Abstract 17100: CaMKII Activity Modulates Basal Sarcoplasmic Reticulum Ca 2+ Cycling to Drive Normal Automaticity of Sinoatrial Node Cells

Abstract

Spontaneous beating of rabbit sinoatrial node cells (SANC) is linked to rhythmic, sarcoplasmic reticulum (SR) generated, submembrane local Ca 2+ releases (LCR) during diastolic depolarization (DD). LCRs activate inward Na + /Ca 2+ exchange current which imparts an exponential increase to the later part of DD and brings the membrane potential to threshold to fire an action potential. Although the crucial dependence of normal SANC automaticity on CaMKII signaling has previously been linked to an effect to facilitate recovery from inactivation of L-type Ca 2+ channels, there may also be direct CaMKII-dependent regulation of LCRs in SANC. Here we show that in freshly isolated rabbit SANC CaMKII inhibitor, KN-93 (0.3 μmol/L), but not its inactive analog KN-92, markedly suppresses LCRs (confocal microscopy, Ca 2+ indicator Fluo-3) reducing LCR number per each spontaneous cycle by 64% (from 1.1±0.1 to 0.4±0.1); LCR size by 32% (from 7.0±0.6 to 4.8±0.2 μm); and by markedly prolonging the LCR period (the interval between AP-induced Ca 2+ transient and subsequent LCR).
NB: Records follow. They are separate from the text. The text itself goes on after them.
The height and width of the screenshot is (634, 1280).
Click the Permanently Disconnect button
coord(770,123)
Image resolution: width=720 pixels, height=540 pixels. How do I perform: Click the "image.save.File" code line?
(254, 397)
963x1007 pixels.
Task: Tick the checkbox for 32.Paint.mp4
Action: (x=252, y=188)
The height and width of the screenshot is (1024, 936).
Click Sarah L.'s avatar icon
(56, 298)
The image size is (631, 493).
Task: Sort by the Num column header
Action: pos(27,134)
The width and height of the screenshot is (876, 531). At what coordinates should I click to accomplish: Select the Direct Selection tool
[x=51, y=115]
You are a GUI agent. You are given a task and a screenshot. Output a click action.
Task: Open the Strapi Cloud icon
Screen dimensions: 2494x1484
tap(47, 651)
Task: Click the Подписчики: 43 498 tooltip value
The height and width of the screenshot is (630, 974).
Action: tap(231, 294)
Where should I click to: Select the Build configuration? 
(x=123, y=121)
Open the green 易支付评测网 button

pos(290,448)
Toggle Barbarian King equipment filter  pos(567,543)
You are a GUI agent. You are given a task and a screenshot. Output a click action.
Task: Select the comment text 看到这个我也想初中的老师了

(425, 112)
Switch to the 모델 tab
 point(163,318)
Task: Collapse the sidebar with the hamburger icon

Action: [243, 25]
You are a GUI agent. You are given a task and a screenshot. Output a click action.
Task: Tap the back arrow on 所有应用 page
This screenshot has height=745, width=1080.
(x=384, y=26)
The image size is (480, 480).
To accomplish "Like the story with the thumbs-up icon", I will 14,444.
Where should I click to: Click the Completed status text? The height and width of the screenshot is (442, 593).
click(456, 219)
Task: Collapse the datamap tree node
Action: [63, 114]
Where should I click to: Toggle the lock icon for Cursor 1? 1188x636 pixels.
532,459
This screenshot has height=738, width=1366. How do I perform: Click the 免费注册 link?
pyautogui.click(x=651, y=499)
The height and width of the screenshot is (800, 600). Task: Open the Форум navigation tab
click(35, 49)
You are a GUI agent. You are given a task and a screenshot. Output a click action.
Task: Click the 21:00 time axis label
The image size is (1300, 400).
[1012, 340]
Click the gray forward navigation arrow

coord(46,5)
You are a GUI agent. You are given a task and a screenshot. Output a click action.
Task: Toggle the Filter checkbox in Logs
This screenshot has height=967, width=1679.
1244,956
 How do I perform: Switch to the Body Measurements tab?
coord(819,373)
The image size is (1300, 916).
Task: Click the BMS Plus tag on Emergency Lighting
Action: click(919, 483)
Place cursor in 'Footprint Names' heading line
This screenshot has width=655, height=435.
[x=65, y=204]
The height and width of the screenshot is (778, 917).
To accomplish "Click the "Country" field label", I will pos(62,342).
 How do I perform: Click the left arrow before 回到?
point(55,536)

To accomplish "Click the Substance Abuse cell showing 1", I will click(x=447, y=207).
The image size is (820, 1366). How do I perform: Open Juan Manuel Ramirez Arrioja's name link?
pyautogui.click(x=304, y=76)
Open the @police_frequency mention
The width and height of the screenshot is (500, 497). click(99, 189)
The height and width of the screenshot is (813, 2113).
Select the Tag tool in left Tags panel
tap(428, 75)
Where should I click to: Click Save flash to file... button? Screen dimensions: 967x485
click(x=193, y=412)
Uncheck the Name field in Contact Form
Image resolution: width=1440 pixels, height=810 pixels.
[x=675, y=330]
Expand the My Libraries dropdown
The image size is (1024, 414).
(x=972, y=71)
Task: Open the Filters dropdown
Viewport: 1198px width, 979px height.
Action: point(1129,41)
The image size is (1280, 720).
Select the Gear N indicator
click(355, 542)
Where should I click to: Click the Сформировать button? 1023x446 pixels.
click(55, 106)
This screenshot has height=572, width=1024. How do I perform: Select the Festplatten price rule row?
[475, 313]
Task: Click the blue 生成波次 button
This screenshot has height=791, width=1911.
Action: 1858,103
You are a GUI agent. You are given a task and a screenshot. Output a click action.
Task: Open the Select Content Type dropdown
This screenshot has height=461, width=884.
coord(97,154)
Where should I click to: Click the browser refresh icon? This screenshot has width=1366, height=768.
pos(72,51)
Prolongation of the LCR period predicted the concomitant increase in spontaneous cycle length, indicating that CaMKII is vitally important for spontaneous SANC firing. To further delineate mechanism of CaMKII-dependent regulation of Ca 2+ cycling, avoiding interference of L-type Ca 2+ channels, we permeabilized SANC with saponin. Confocal linescan imaging of permeabilized SANC showed that KN-93, but not KN-92, decreased the LCR number by 62% (from 16.8±3.7 to 6.4±2.0 per 1sec×100μm) and LCR size by 25% (from 6.5±1.1 to 4.9±0.8 μm). The suppression of LCR parameters was associated with a ~12% reduction of the SR Ca 2+ load, assessed by a rapid application of caffeine on permeabilized SANC. The SR Ca 2+ load is controlled by phospholamban (PLB) which could be phosphorylated by CaMKII at Thr 17 site. Basal PLB phosphorylation at Thr 17 site, assessed by western blotting, is ~3 times greater in SANC than in ventricular myocytes, and KN-93, but not KN-92, markedly decreases PLB phosphorylation by ~40%. Thus, normal automaticity of SANC is regulated by basal CaMKII-dependent phosphorylation, in part, through modulation of SR Ca 2+ cycling, i.e. SR Ca 2+ load controlled by CaMKII-dependent phosphorylation of PLB.